Como explicar a uma criança sobre o tomate vilão

Legenda: "Mais cuidado com as fábulas que o velho do mercado conta"
Foto: Renato Bezerra

— Tomate é vilão, papai? Como pode, mamãe?

Esse negócio de assistir aos telejornais na frente dos pequenos e das pequenas é complicado. Tirem as crianças da sala, como advertiam os apresentadores antigamente.

Brincadeira. O melhor é tentar explicar, sempre, embora esse protagonismo dos hortifrutis seja uma tarefa bem difícil.

É que o coitado do tomate aparece, do nada, como se fosse mesmo o malvadão. O bicho ganha vida própria no noticiário. Parece mais importante que o ministro da Economia, o sumido Paulo Guedes. 

O vermelhinho perverso — comunista! — surge na mídia com mais relevância até do que o presidente da República.

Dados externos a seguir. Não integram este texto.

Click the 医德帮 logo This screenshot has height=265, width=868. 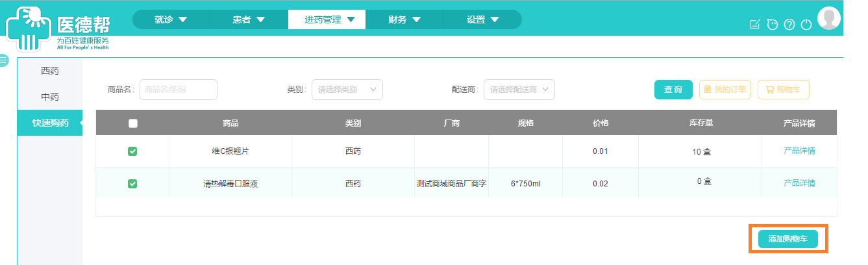tap(58, 29)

É isso que nos assombra. Foi isso que assustou Irene, com seus 5 anos de fofura e esperteza. É como se, de repente, os humanos de Brasília não tivessem nada a ver com a parada toda. Sobra tudo para o tomate. Outro dia era a cenoura. Nos próximos dias, será a batata-inglesa. Há um revezamento na feira e no sacolão para livrar a cara das autoridades. Só pode.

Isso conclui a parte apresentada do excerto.